TOURISM NEEDS TO COURT TRAVEL WRITERS

Dear Source,
I had to put in my two cents after reading the tourism stories. I agree that having an advertising presence in the travel trade and consumer publications is necessary, but helping a writer find a way to place a positive feature story in newspapers and magazines tops that many times over.
I'm not saying it's easy to do, but editors have to fill their pages with features that will interest their readers and writers have to try to come up with a unique story angle that hasn't been over-written.
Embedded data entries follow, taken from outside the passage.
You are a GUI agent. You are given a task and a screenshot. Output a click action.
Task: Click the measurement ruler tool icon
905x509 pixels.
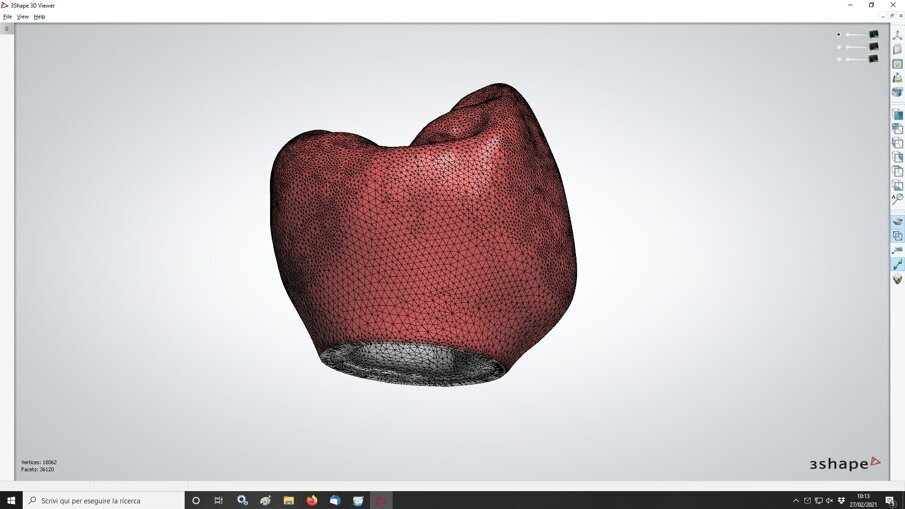click(x=897, y=250)
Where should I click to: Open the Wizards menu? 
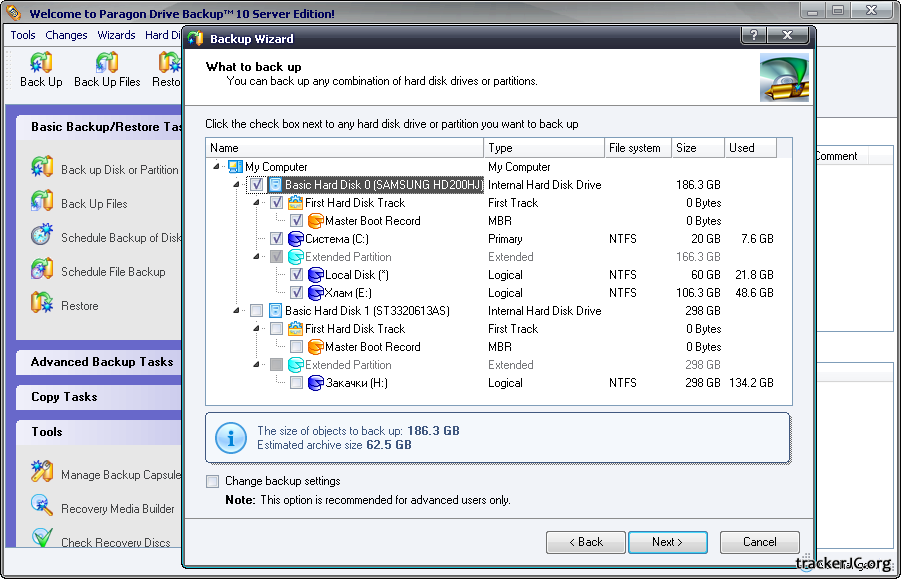(x=116, y=35)
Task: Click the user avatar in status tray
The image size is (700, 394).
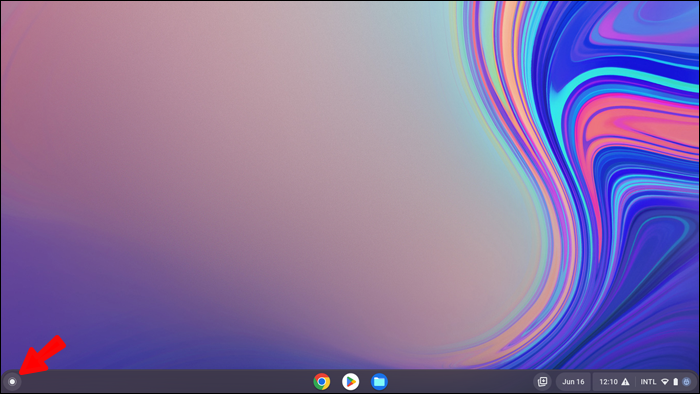Action: pos(687,382)
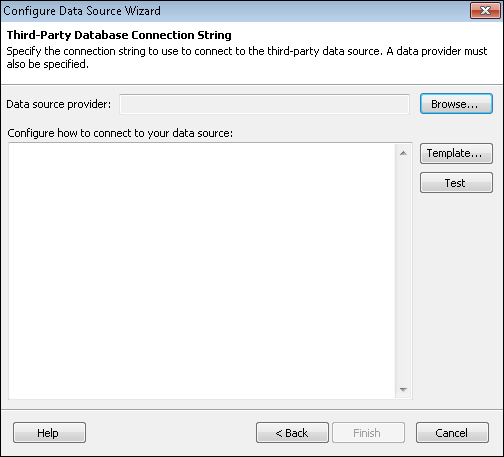Click blank footer area between Help and Back
The width and height of the screenshot is (504, 457).
pos(171,433)
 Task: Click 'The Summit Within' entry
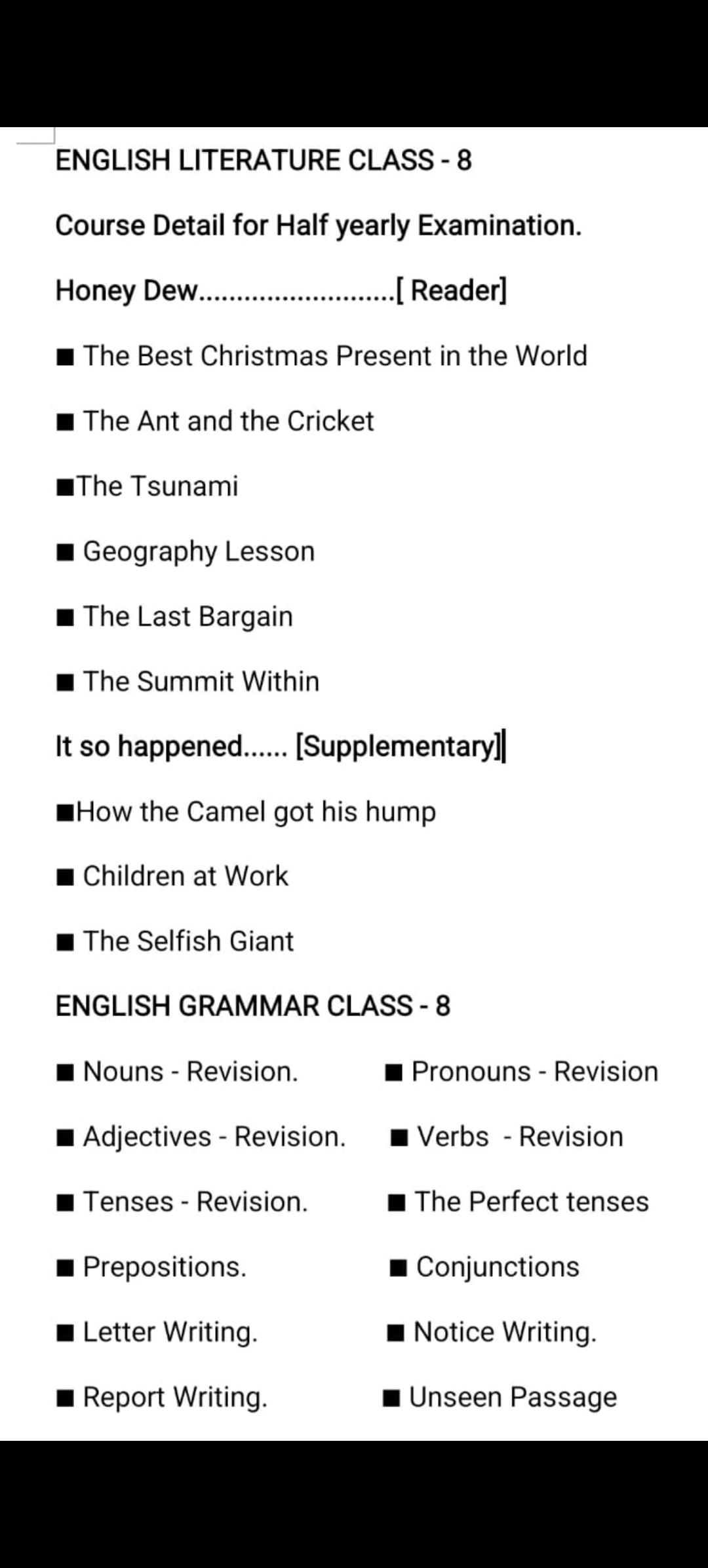pyautogui.click(x=201, y=682)
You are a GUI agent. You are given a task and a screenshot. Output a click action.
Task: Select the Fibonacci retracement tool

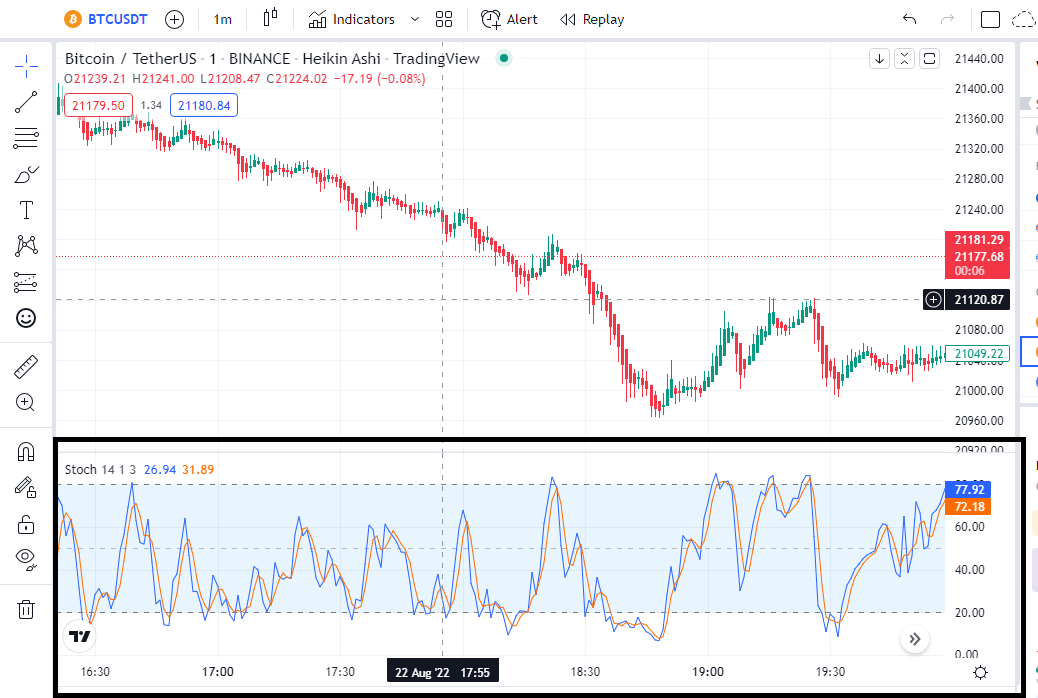(x=26, y=138)
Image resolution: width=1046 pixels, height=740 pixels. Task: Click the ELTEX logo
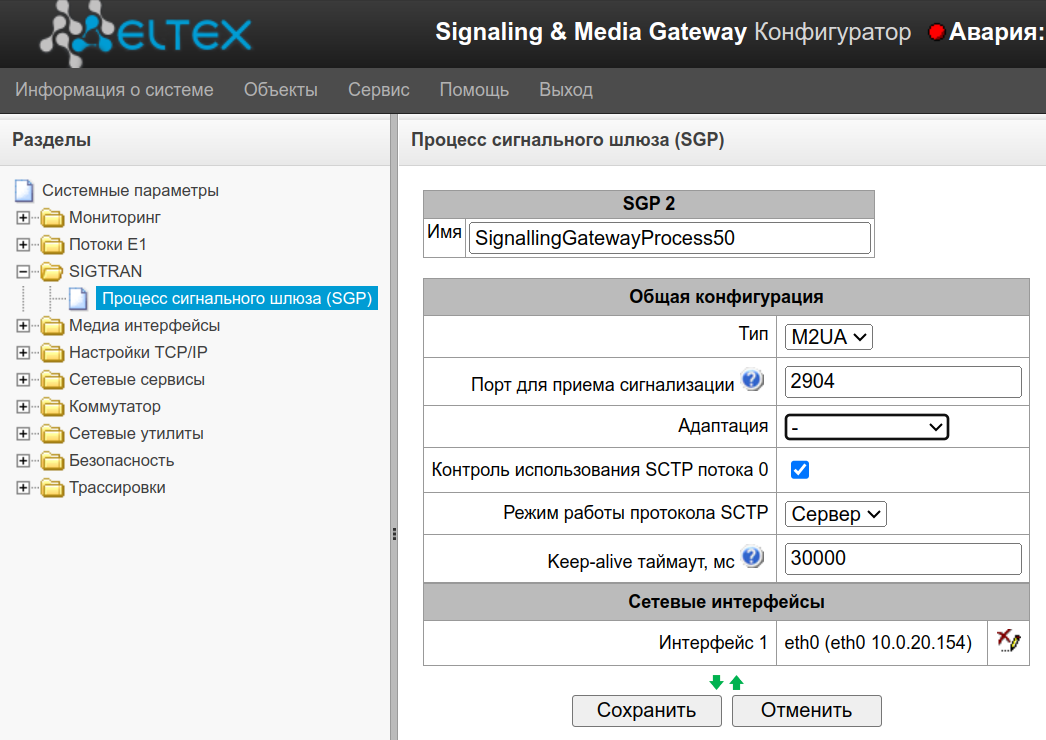pos(145,34)
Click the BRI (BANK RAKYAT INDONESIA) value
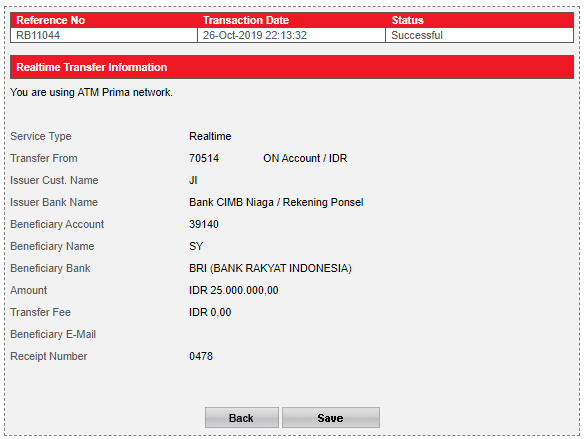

That kind of story is much more likely to find a place in print than a press release sent by a tourism board or public relations firm.
I've been on both sides of the press trip jaunt and have decided that if
I were in charge of public relations, I would eschew the idea of a busload of journalists being hauled from one resort to another and host just one writer at a time, working with him to help find story ideas and sources before, during and after the trip.
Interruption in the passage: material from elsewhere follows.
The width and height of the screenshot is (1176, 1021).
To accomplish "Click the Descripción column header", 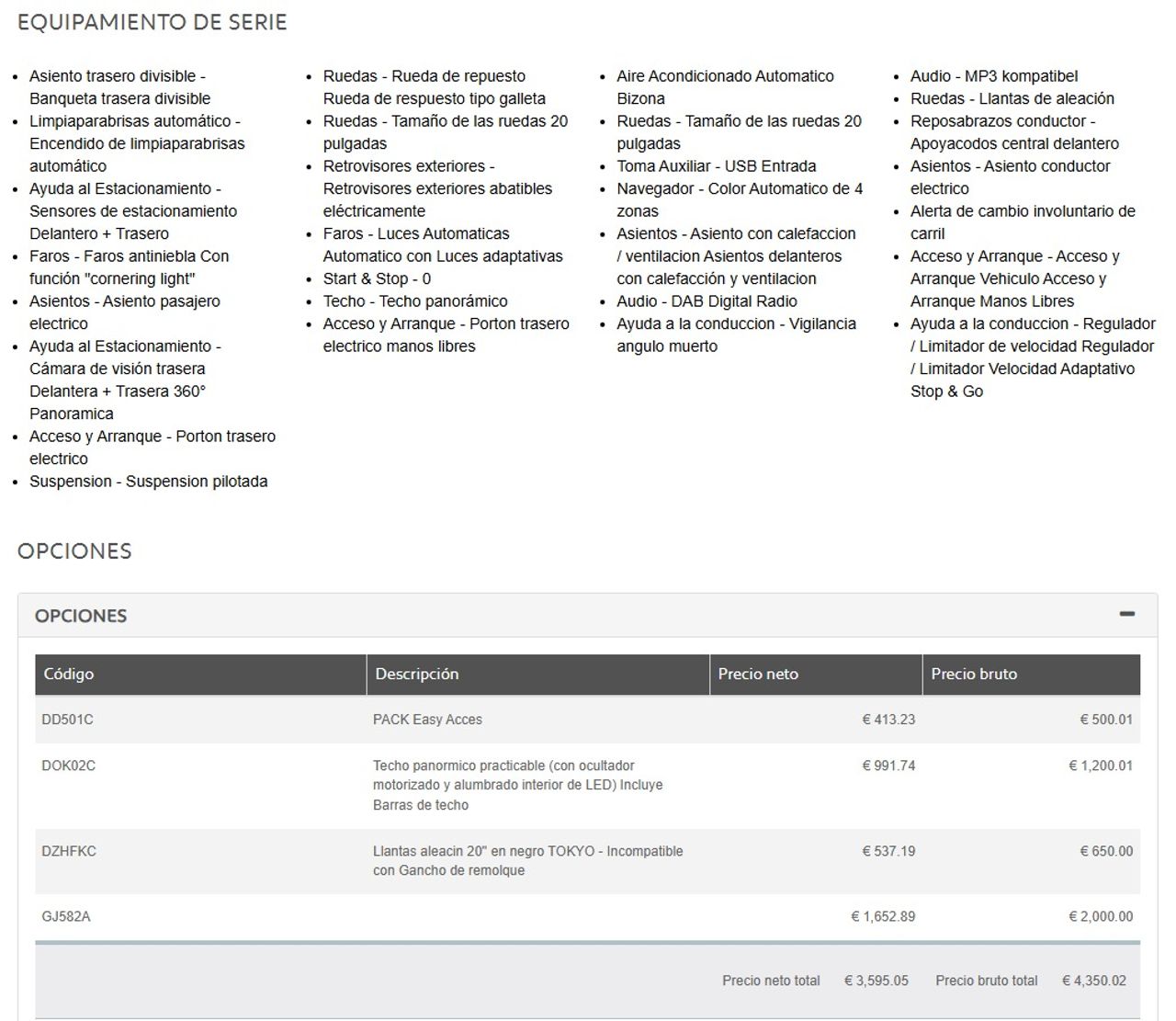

I don't know this, but I'm guessing it would be easier to get a comp airline ticket for one writer, bi-weekly, than 10 writers at almost any time
of year. An island resort might be able to spare one room more easily than 10 and restaurants wouldn't feel the pinch of one free meal as much as ….
You get the idea.
Maybe it's been tried unsuccessfully, but I know that as a freelance writer I would love the opportunity to squeeze every last drop of story potential from an investment of four days to a week if the only thing I have to sell is time.
If I had Michael Bornn's e-mail address, I'd send this to him personally, but since I don't, I hope he reads The Source.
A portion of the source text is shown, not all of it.